Overall, I am now happier than at any other time I can remember since childhood. I’m a fuller and better human now than I was on my 20th birthday. And while I know that I’m still a work in progress, I’m proud of the person I’ve become. I hope that in 10 years, I’m still be able to say the same with even more confidence.
Before I rush into the next decade of my life though, I wanted to take a moment to reflect on how I’ve changed and what has held me back over the years. The lessons that are fresh in my mind came from the last year, which has been a year of the most growth for me.
The struggles I’ve overcome
Since I moved to the United States I’ve been existing in a limbo – never truly belonging anywhere. Throughout my early 20s, wherever I was, I felt that someone always found a subtle way of letting me know I didn’t quite belong there. This battle of belonging upset me to the core in my early 20s, especially when I was visiting Poland.
But, this lack of belonging also became the defining feature of my journey. Since I was always a visitor, I was also given permission to never stop moving. This realization took me on trips throughout Latin America, and temporary residencies in various parts of Europe.
Nowadays, I understand that sense of belonging is not something that needs to be approved by another human. It’s a feeling you choose to feel yourself, and I’m fortunate enough to feel it in many places around the world.
As I cruise into my 30s, I hope that I will not lose this curiosity about the world and willingness to be nimble, adoptable and movable. I am still dreaming of taking a longer trip around the world and I hope that I’ll be in the position to do it in my 30s.
Lessons I’ve learned
If there’s one lesson I learned in my 20s it is that the world is more complex than I think. As a result of that, I am much more accepting. I try not to judge and I’m much more empathetic than my decade younger self.
The second shift is that I now understand my own privilege. I know that there are plenty people who are smarter and more hardworking than me, and I just happened to be born in the right place at the right time.
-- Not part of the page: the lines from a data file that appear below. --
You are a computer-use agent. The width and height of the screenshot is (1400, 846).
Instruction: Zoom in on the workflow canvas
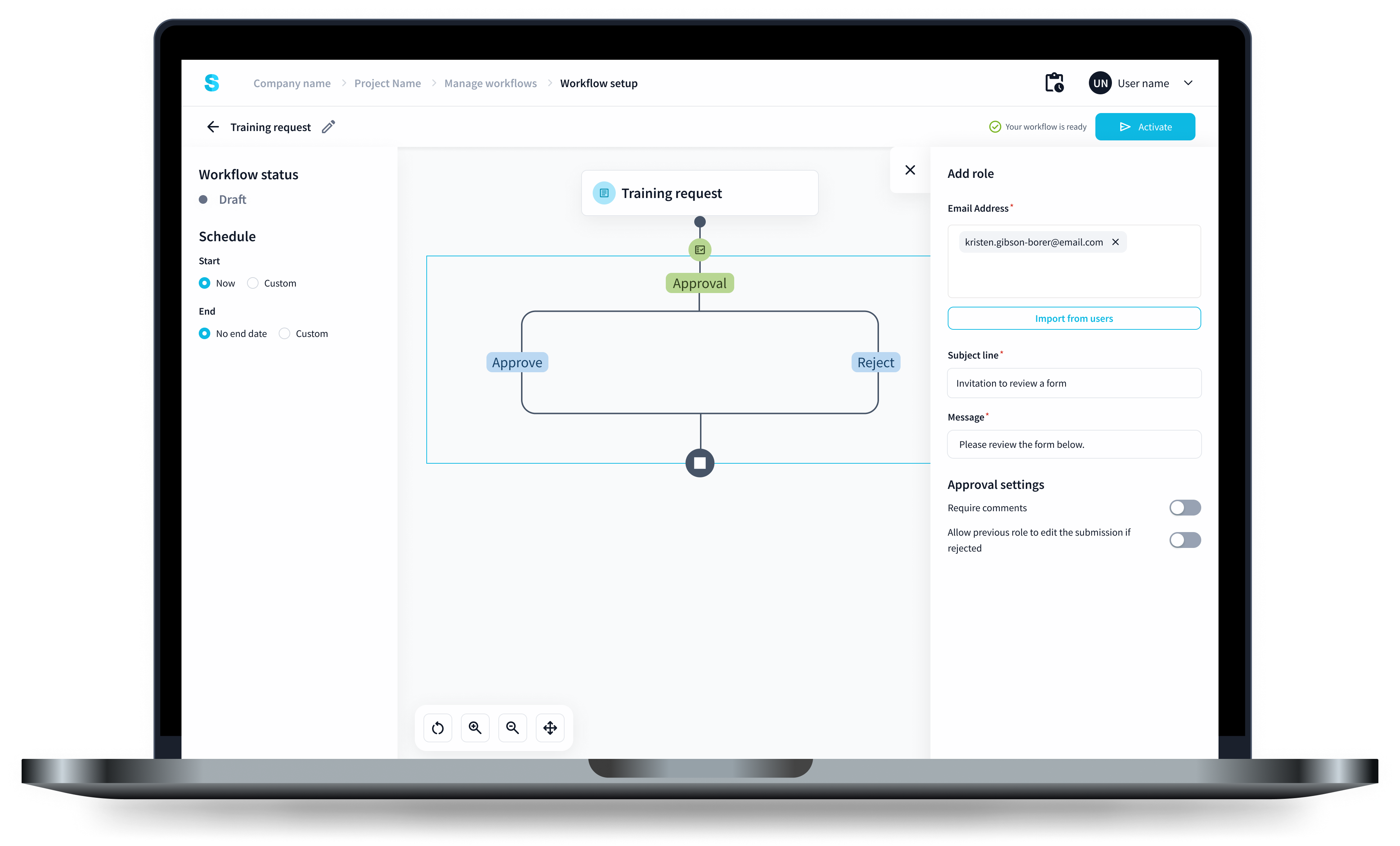click(x=475, y=728)
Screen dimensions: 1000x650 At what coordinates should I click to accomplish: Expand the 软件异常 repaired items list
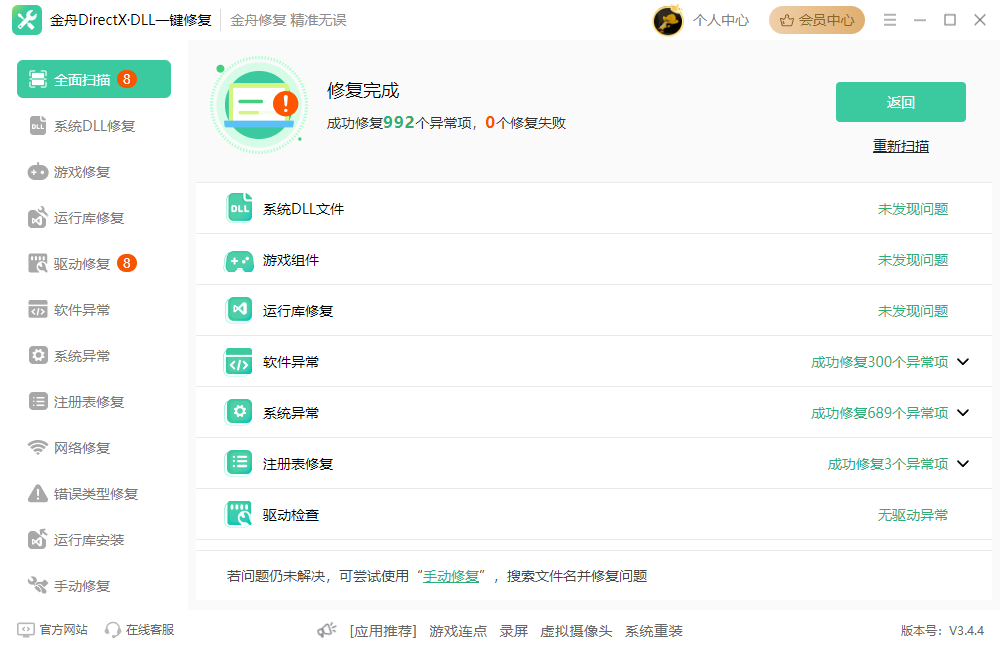tap(963, 362)
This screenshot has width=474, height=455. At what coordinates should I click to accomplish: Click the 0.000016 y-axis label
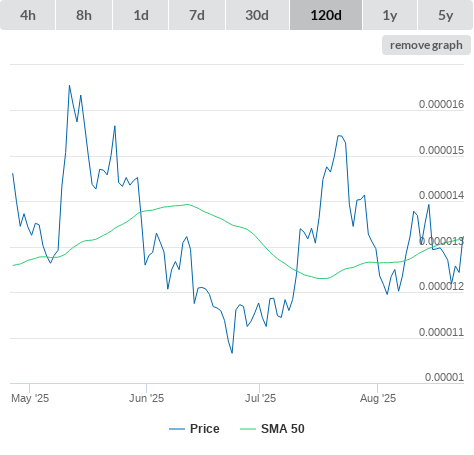pyautogui.click(x=441, y=104)
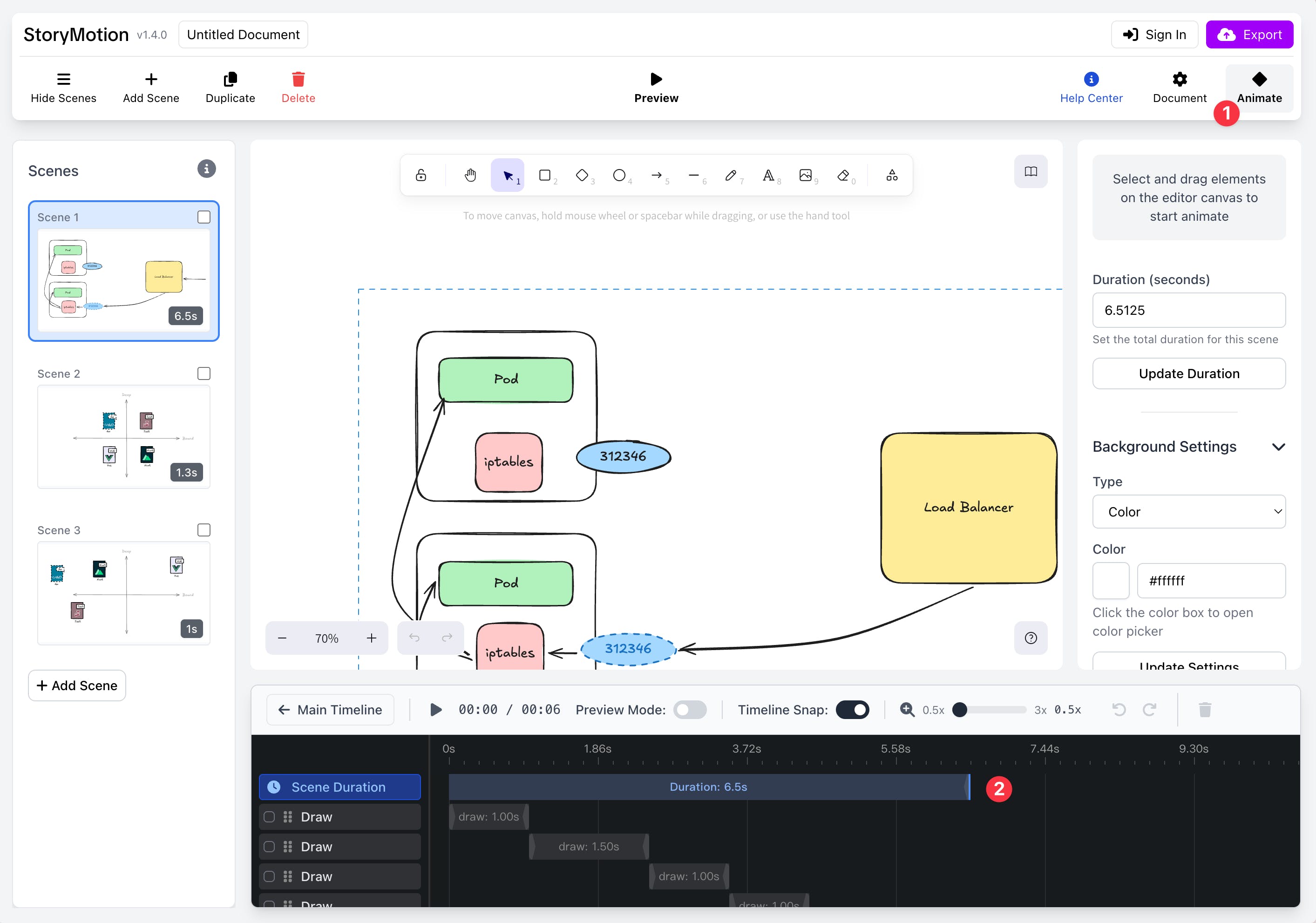Select the eraser tool

click(842, 175)
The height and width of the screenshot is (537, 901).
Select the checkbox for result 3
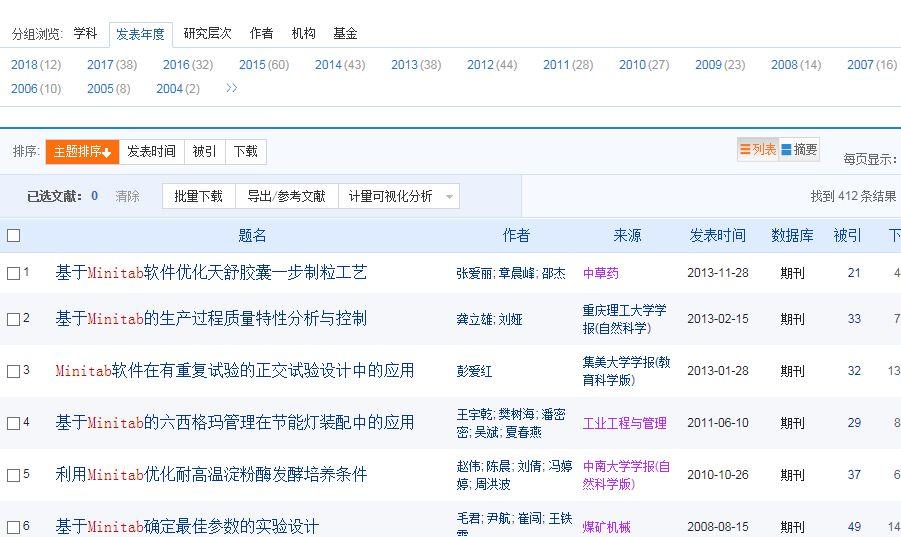(14, 371)
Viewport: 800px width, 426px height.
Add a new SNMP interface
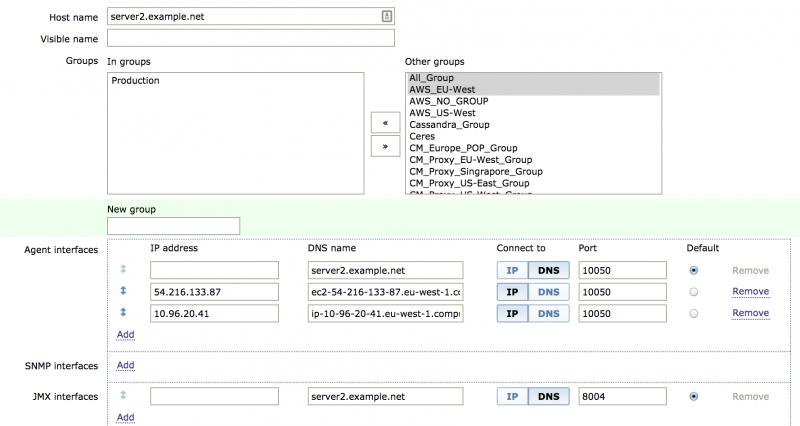[x=125, y=365]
Lastly, in the last few years I realized that in this life, you either have money or time. While I’m finally blessed with a job I truly love, I try not to sell my personal goals for my job. I consciously put myself, my family and new experiences ahead of any perceived career growth.
While many things have changed, I find real comfort in things that have stayed the same. Some of these things include:
- The sound of the train at my grandparents home
- My cousins loud (I mean, LOUD) 1990s music
- Mom’s barszcz
And, my brothers helping hand. Always there, no matter where I am. I keep these things close to my heart – they are a reminder of who I am, where I’m from and how far I’ve come.
The demons I ’m still fighting
There’s one thing that continues to hold me back as much as it did in my early 20s – I care too much about the opinion of others. However, this past year has been the first year when I decided to train myself to not care. I started my own creative projects as a way to systematically put myself out there and not care while doing it.
I created this blog which has been a source of my unfiltered thoughts and a record of my adventures. It gives me real pleasure to write and if someone likes it, great. If no one does, that’s fine too.
I also made a video with my face in it, which is something I’d never dare to do before. There’s something so unnatural about talking to a camera and I’m definitely not comfortable with it. But I tried, and it was a fun experience.
Lastly, I’m a co-host of a new podcast about women and their relationship with the outdoors. It’s been a lot of work and I’m very proud of it (we recently hit a 1,000 downloads!). That said, I still cringe every time I hear my voice. Hopefully in my 30s I’ll find a way to be a little kinder to myself.
The year ahead
Last year, I tried to do something new every day – it was a year of “trying”. I think that’s why I had the most productive year – I just tried, and failed, and tried again in a different way. I didn’t care about the result, what I cared about was that I was enjoying myself.
This year, I want to continue trying, but I want to be more disciplined about it. I’ve been overwhelmed by the number of projects, and quite frankly, my sleep, diet and health suffered as a result. For that reason, I want to start off this year with a solid routine and a limited number of positive micro habits that get me to where I want to be without sacrificing my desire to keep learning new things.
I hope that I’ll take the lessons from my 20s and apply them to the next year – to continue traveling, asking questions, putting myself out there and caring less about other people’s opinions.
Cheers to the next many decades and- I hope – many mountains ahead.